In fact, modern research found that particles right at that 0.1 micron size are actually the hardest to capture. Intuitively, larger particles are easier to net; less intuitively, particles smaller than 0.1 microns are also easier to capture thanks to Brownian motion, which explains how the tiniest particles are more likely to bounce off each other and leave the airflow so they hit the filter media at a higher rate. If you can capture the 0.1-micron particle, then, you’re capturing about everything else. But you must first be able to capture a 0.1-micron particle. HEPA doesn’t require that. Either an updated HEPA or a new, tighter standard should.
Until that happens, hospitals, healthcare providers and homeowners alike should look for an air cleaner that effectively removes particles down to 0.1 microns in size—again, the toughest to snare and the size of many viruses SARS-CoV-2 virions. Use of such an air cleaner in areas where people share common air can remove viruses and virus-laden aerosols that could otherwise hover in a room hours, risking infection to caregivers and family who enter.

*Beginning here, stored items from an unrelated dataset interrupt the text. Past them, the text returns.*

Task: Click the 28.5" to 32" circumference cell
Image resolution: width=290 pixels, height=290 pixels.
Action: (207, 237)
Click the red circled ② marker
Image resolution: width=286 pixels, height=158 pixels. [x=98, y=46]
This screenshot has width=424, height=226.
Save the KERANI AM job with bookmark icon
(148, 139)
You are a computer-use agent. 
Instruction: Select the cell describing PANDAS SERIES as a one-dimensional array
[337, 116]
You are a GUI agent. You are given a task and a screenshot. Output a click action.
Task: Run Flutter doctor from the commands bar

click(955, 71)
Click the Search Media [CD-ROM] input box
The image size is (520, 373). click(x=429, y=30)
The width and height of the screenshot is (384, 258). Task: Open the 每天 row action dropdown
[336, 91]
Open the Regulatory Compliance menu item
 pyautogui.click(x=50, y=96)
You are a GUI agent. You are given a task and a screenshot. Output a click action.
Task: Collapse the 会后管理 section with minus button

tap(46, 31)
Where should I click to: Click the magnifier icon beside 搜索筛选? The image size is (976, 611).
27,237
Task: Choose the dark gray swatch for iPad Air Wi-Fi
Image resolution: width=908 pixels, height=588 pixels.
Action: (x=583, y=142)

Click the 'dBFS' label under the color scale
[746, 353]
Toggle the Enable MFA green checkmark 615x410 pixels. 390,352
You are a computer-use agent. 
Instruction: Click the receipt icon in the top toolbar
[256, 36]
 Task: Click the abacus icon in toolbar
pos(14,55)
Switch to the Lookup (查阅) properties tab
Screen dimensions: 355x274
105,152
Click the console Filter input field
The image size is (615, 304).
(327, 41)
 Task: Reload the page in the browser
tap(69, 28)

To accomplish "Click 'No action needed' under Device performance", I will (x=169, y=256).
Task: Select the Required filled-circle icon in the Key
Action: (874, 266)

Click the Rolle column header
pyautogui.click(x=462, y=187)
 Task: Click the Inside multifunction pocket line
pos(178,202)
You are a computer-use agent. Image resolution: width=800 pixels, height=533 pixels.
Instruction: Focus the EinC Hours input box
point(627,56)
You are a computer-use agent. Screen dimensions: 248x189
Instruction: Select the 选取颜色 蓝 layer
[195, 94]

Unfiltered air can look clean. It isn’t. In normal times, the air around us can—and does—cause serious health problems, contributing to infectious disease, allergies and asthma, cardiopulmonary disease and more. These are not normal times. Truly clean air can save lives by protecting us from COVID-19 infection and, by both flattening the curve and by providing a safer working environment, keeping doctors, nurses and others working in hospitals healthy at a time when we need them most. An effective room air cleaner will not reduce the obligation to continue with those behaviors that you can control, especially responsible social distancing and the frequent washing of hands. But an air cleaner does address one area that we cannot control individually—the quality of the air in places shared by the healthy and unhealthy alike.